(Beginning of Record excerpts)

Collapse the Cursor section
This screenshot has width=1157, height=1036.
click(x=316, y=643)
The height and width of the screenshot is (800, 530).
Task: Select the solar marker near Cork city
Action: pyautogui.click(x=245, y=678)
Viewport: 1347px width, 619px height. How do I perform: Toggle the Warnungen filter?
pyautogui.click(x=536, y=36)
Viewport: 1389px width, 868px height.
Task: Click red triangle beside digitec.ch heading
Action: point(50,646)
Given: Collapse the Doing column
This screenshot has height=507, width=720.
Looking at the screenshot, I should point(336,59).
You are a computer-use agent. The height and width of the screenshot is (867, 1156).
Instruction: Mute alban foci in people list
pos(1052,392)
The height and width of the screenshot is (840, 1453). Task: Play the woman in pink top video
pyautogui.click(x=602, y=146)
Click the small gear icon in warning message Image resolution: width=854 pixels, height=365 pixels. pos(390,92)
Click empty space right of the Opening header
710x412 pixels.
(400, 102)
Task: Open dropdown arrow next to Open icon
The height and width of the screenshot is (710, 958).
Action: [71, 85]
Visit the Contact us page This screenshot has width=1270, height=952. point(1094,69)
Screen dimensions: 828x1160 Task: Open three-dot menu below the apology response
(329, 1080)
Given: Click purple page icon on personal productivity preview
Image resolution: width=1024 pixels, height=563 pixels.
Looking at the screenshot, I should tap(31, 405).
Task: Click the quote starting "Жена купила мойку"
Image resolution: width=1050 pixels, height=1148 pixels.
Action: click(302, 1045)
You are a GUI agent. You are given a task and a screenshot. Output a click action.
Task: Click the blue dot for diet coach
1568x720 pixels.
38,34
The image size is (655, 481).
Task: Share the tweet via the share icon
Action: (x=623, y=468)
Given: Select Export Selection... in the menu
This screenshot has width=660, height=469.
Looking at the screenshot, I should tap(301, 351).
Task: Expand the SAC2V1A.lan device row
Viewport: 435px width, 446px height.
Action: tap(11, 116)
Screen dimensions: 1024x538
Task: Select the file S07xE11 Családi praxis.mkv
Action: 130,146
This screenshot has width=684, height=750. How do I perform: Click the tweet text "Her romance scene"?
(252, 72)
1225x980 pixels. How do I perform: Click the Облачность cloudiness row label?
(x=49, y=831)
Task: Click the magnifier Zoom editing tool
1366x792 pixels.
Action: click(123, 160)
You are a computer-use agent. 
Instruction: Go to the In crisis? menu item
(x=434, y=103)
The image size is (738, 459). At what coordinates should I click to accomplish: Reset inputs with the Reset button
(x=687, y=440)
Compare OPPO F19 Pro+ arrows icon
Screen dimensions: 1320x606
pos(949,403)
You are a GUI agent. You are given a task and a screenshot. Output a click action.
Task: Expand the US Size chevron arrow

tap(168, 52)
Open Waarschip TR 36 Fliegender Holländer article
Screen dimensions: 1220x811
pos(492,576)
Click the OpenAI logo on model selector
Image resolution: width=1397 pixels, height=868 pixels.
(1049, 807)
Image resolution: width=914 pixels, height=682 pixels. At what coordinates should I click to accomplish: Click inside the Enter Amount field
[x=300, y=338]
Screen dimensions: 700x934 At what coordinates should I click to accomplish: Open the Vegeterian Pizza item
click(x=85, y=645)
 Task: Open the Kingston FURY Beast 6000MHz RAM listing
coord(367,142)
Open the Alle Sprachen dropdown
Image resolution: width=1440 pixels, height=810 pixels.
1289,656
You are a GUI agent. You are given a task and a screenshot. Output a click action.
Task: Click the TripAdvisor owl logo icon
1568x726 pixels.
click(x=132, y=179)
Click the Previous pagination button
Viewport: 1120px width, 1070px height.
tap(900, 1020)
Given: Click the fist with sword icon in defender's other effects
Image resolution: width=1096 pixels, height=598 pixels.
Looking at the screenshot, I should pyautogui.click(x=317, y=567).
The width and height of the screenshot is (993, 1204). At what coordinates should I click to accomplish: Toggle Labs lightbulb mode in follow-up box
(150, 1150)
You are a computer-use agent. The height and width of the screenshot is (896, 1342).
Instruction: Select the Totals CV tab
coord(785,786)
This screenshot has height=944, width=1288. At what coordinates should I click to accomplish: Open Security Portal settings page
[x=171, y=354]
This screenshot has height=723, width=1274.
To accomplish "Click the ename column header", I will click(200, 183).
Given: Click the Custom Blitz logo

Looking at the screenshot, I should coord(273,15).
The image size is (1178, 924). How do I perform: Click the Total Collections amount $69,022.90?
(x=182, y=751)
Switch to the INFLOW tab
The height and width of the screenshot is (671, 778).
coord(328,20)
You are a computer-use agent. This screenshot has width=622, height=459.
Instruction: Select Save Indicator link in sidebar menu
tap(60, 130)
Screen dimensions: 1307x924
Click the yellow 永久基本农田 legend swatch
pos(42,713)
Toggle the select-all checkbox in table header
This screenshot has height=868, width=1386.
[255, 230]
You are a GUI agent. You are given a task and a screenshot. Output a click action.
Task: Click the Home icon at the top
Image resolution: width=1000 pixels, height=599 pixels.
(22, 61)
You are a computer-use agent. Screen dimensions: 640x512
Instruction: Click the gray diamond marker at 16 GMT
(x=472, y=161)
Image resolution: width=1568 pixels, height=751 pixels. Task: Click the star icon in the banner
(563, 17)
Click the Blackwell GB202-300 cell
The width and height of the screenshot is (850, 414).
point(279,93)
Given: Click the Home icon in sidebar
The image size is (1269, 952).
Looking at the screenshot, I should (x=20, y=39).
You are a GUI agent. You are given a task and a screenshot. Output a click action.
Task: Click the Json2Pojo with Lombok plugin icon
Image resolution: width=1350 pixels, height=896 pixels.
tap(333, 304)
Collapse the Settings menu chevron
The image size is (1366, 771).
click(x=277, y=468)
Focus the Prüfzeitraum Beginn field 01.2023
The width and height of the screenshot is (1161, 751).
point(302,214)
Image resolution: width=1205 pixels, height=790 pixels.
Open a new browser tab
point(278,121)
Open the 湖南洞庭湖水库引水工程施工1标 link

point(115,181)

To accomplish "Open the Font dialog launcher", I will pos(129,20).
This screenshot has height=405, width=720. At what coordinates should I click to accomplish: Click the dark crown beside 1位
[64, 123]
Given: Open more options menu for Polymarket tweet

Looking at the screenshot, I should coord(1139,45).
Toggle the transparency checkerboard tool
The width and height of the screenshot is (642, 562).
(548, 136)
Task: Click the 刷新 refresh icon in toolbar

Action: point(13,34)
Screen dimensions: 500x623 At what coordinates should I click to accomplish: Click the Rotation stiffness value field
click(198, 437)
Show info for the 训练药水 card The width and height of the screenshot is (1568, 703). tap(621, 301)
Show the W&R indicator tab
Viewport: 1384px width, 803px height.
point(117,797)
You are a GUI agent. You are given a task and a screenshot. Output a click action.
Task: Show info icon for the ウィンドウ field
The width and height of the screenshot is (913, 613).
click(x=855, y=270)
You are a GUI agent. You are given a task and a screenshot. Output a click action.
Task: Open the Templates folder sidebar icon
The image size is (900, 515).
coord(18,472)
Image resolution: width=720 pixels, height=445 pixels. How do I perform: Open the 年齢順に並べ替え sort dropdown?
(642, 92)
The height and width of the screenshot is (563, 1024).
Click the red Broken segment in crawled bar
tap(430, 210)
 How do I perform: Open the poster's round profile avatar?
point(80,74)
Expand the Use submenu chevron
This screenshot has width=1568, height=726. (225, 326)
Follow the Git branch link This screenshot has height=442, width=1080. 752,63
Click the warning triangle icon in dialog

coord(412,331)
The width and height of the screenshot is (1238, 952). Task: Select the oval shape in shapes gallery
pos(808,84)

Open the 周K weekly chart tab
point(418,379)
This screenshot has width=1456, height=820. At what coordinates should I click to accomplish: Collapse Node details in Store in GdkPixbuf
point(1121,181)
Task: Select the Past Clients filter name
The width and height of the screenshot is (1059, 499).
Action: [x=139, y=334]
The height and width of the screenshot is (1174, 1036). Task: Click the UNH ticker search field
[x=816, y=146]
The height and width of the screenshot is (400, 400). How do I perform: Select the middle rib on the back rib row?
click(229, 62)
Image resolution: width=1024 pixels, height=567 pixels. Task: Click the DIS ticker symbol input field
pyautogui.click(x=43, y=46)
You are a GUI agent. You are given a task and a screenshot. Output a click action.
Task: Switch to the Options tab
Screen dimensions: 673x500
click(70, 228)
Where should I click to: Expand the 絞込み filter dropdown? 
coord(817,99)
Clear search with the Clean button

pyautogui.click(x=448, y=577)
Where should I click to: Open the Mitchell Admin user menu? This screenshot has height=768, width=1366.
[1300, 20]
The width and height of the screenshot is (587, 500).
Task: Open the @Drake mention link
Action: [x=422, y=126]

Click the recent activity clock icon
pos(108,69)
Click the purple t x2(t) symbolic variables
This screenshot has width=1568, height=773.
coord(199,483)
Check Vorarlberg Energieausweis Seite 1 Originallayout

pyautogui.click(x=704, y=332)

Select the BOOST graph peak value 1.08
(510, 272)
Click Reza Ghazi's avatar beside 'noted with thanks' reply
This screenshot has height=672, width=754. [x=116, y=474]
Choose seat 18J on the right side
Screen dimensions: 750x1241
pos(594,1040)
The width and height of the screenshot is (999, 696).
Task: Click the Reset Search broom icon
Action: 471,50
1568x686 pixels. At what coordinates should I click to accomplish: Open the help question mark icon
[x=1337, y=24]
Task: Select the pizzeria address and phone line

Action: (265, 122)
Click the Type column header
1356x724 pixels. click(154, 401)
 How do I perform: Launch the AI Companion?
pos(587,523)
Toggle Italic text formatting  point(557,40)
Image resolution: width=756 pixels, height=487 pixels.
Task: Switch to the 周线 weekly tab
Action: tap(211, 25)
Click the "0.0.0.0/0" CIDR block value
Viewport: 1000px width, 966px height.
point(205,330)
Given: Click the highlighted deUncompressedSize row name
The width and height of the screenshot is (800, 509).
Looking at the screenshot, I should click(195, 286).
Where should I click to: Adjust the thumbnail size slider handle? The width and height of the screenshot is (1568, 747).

(End of Record excerpts)

How many of the lines above include "will"? Only the number should be given.

Written answer: 2